C'est-à-dire que derrière les portes closes se cache parfois l'horreur. Et s'il est important de savoir la vérité, comment peut-on vivre avec elle lorsqu'elle est insoutenable? Savoir vraiment d'où l'on vient, dans ce cas, permet-il de savoir où l'on va, quand la connaissance nous scie les jambes? David ouvre les unes après les autres les poupées russes, terribles, de la vie de sa mère, qui lui dévoilent sa double vie, ses démons intérieurs et, dans un petit village, la source viciée de ses origines.

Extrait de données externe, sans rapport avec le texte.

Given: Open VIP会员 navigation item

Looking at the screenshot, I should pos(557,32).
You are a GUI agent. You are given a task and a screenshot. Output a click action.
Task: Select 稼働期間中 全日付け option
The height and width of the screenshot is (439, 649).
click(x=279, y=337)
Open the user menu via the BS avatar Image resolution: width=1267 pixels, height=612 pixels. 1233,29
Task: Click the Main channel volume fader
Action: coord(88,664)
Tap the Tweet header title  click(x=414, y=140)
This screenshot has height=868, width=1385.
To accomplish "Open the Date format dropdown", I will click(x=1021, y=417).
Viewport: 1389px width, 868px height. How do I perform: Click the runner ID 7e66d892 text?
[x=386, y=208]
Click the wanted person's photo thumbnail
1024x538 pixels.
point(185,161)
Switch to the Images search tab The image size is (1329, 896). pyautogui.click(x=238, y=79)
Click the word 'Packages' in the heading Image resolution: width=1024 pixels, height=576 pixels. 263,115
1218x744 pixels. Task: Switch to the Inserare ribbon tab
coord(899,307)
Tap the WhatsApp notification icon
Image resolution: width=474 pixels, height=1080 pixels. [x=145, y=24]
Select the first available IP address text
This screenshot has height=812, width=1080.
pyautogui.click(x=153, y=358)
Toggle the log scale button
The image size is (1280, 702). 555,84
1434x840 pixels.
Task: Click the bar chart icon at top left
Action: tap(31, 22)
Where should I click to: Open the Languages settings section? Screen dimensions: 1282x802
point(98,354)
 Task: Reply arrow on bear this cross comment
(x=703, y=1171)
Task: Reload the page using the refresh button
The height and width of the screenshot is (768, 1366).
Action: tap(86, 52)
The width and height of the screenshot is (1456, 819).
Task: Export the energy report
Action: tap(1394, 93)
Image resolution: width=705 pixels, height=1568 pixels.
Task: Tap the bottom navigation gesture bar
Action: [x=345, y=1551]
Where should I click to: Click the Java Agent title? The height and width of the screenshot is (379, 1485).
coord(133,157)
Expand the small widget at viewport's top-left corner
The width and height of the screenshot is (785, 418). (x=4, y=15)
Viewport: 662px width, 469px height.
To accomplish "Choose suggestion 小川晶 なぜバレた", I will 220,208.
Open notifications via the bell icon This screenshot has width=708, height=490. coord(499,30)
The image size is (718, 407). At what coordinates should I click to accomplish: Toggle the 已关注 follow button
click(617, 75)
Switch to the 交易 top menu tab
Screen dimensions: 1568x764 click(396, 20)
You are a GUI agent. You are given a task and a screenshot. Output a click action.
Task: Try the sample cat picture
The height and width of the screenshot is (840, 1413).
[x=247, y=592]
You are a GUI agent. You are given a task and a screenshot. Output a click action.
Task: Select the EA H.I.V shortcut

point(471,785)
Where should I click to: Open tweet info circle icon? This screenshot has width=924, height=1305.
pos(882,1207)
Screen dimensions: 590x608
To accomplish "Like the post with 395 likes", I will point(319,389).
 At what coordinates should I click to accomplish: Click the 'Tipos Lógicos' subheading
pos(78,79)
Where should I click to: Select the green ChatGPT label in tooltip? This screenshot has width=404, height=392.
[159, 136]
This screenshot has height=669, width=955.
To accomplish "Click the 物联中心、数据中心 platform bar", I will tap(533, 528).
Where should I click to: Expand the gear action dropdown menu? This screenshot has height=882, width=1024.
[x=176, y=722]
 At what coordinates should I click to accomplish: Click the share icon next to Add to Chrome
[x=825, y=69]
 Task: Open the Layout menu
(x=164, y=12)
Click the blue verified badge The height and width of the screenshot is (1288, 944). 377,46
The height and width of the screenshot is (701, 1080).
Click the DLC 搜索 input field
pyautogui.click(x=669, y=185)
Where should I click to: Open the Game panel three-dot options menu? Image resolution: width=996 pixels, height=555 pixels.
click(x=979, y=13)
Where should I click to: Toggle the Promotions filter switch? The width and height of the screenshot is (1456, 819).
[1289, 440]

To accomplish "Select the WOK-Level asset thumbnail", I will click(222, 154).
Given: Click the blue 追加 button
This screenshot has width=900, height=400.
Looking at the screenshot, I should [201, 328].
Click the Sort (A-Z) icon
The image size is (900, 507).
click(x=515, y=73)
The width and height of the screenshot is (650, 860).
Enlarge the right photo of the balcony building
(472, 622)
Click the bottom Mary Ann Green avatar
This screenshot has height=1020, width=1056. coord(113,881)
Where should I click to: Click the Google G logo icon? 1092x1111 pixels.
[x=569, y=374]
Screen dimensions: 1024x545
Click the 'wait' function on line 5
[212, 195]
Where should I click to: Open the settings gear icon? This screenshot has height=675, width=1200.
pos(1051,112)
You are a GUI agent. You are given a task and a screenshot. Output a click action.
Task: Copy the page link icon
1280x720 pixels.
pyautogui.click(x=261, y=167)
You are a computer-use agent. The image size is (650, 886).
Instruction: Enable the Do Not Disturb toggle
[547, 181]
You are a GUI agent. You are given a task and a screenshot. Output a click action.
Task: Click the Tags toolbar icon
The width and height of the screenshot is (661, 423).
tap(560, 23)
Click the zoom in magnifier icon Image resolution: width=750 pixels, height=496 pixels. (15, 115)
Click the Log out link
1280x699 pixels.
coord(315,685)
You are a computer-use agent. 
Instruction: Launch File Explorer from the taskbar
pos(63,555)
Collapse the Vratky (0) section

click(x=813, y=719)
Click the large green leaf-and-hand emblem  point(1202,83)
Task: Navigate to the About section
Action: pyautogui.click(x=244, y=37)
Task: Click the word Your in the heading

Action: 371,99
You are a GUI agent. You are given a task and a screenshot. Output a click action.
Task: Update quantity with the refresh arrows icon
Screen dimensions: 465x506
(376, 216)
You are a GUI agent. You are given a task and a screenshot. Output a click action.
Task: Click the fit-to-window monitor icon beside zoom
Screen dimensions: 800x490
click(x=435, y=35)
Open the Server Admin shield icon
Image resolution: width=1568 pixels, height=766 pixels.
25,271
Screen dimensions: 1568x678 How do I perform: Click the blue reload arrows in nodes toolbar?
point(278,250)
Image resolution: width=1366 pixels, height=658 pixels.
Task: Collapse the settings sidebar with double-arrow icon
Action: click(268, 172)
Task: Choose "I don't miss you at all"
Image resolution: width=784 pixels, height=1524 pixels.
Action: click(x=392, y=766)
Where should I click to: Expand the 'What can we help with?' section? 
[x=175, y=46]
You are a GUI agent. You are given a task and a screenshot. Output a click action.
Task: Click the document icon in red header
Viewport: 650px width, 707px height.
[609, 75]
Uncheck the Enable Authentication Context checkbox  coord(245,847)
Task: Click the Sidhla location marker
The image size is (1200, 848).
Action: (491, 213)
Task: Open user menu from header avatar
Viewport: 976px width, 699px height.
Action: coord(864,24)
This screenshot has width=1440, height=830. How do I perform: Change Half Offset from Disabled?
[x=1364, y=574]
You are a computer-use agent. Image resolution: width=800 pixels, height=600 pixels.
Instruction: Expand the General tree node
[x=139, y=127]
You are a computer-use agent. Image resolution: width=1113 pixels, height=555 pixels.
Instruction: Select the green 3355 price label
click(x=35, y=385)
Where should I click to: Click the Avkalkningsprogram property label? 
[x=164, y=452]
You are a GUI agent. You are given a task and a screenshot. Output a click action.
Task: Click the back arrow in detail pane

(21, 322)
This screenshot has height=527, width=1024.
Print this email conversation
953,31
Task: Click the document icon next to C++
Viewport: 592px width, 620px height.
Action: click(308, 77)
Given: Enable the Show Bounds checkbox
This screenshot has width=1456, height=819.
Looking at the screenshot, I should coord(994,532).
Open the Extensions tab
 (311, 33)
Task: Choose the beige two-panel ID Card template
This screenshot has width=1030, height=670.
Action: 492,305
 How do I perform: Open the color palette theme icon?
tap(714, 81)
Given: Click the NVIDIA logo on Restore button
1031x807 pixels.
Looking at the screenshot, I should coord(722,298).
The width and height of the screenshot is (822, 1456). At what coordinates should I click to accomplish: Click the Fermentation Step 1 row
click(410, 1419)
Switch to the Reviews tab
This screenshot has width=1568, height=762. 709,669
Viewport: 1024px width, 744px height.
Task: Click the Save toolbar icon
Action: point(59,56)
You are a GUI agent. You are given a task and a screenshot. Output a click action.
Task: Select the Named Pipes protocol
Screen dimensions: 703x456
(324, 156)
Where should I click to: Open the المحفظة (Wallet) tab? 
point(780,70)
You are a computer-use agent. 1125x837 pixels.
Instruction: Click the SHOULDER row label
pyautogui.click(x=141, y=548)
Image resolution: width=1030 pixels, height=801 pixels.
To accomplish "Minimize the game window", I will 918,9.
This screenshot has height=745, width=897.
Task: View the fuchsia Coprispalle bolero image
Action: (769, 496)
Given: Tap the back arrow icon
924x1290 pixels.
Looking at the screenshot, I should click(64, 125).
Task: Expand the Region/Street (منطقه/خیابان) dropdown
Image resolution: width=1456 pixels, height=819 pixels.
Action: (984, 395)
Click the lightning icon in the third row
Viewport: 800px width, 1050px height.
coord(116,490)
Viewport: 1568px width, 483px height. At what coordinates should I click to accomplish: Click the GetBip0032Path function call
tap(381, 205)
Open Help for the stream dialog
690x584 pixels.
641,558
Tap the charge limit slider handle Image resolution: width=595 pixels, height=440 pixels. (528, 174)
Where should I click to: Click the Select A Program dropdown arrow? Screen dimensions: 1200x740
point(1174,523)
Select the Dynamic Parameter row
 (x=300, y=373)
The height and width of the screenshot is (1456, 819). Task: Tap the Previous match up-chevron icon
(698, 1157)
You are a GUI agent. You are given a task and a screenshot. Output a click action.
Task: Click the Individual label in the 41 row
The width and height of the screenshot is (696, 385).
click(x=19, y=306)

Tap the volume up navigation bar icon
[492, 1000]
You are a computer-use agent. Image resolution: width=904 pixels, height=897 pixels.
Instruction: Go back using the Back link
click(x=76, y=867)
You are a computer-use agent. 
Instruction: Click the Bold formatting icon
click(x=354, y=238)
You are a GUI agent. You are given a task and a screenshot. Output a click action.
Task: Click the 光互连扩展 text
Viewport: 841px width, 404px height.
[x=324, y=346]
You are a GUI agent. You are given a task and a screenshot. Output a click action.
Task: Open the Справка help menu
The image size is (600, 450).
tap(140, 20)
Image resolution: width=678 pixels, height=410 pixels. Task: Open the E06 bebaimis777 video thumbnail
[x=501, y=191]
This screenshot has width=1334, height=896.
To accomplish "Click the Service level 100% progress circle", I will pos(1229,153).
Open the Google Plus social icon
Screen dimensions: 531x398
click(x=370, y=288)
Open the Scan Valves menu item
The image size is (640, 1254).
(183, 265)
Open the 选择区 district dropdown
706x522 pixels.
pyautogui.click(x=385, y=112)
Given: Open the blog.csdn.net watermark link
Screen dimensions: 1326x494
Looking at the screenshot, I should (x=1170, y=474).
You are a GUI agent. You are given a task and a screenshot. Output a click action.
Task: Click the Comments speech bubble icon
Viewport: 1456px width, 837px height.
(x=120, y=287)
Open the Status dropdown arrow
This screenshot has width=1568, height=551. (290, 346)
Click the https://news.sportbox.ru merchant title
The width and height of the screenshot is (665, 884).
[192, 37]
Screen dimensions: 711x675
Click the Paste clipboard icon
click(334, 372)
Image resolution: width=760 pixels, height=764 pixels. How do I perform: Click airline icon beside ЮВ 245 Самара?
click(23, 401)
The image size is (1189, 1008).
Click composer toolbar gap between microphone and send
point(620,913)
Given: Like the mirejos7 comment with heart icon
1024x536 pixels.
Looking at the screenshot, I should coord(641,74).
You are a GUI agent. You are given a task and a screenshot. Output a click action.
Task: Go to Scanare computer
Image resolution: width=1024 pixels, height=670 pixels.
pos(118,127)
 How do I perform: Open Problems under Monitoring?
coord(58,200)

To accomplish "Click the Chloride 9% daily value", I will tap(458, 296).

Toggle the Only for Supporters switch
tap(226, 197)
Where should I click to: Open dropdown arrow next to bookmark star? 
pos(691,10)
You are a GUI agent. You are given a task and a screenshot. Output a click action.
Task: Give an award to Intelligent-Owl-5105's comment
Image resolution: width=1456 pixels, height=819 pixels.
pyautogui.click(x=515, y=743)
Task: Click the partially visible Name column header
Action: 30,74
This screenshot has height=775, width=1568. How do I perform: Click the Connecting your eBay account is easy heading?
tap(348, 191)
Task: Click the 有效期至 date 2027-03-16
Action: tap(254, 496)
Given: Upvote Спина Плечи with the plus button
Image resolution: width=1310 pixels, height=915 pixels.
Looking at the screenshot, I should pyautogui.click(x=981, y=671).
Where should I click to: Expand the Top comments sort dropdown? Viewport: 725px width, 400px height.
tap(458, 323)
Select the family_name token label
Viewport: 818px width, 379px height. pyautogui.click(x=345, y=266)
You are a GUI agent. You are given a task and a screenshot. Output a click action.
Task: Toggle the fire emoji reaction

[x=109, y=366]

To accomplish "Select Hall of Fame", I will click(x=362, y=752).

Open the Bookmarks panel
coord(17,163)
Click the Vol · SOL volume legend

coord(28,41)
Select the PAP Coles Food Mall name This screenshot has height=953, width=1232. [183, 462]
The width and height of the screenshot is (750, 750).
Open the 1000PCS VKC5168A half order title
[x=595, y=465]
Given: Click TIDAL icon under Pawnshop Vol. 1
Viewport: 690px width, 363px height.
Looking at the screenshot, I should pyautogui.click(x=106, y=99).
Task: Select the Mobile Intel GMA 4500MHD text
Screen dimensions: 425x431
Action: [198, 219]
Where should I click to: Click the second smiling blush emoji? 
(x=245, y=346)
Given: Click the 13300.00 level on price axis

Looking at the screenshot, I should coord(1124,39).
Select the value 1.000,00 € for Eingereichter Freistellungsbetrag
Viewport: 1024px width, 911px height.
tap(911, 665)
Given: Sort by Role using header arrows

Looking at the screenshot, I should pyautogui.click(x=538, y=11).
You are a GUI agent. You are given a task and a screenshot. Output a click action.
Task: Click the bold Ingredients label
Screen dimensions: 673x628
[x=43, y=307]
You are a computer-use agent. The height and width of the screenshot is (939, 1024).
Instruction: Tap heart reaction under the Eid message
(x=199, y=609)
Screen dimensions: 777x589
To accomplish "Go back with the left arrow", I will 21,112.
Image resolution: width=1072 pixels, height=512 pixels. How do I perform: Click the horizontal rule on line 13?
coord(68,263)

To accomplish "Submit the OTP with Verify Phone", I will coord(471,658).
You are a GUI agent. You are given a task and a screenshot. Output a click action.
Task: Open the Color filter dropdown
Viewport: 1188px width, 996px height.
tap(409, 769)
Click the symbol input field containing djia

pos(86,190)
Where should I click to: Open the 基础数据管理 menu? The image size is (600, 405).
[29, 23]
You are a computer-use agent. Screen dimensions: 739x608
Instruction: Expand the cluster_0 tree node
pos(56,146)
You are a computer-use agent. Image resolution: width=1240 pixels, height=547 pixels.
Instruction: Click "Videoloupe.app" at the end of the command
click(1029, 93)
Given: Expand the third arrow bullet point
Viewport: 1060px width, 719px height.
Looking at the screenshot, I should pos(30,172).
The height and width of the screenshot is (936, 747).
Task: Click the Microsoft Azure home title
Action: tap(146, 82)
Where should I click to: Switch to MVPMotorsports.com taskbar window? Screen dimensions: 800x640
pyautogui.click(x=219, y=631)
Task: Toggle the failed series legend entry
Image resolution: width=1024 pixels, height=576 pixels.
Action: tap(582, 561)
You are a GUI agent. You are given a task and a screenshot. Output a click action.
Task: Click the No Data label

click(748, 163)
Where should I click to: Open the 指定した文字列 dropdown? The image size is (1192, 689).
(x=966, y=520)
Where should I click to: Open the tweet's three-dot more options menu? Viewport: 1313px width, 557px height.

Dominic Goyer s'attaque à un sujet très sombre, mais son choix d'insérer dans le film des extraits de film d'animation (très beaux dessins de l'animatrice Éléonore Goldberg) nous éloigne du voyeurisme chaque fois que l'on s'approche du gouffre, sans pour autant nous l'épargner. L'image du lièvre étant fondamentale dans l'oeuvre d'Agathe, on peut penser à Alice de Lewis Carroll, sauf que nous ne sommes pas ici au pays des merveilles, mais des mensonges et de l'innommable...



Ce premier film de Dominic Goyer est un suspense psychologique qui repose entièrement sur les épaules de Marc Paquet, très crédible dans son rôle, alors que le reste de la distribution est un peu relégué au statut de figurants (les personnages secondaires sont peu développés).

Enfin, la révélation qui nous attend est plutôt rapidement balancée, et le spectateur doit rentrer chez lui en se demandant au juste ce qu'on a tenté de lui dire. Dominic Goyer semble hésiter entre le réalisme, le sujet social, le thriller et l'étrangeté, et chacune de ces voies contient de bonnes idées. On devine que ses véritables penchants s'affirmeront au fil de sa filmographie naissante.

* * 1/2

L'origine des espèces. Drame de Dominic Goyer. Avec Marc Paquet, Sylvie De Morais, David La Haye, Élise Guilbault. 1h32.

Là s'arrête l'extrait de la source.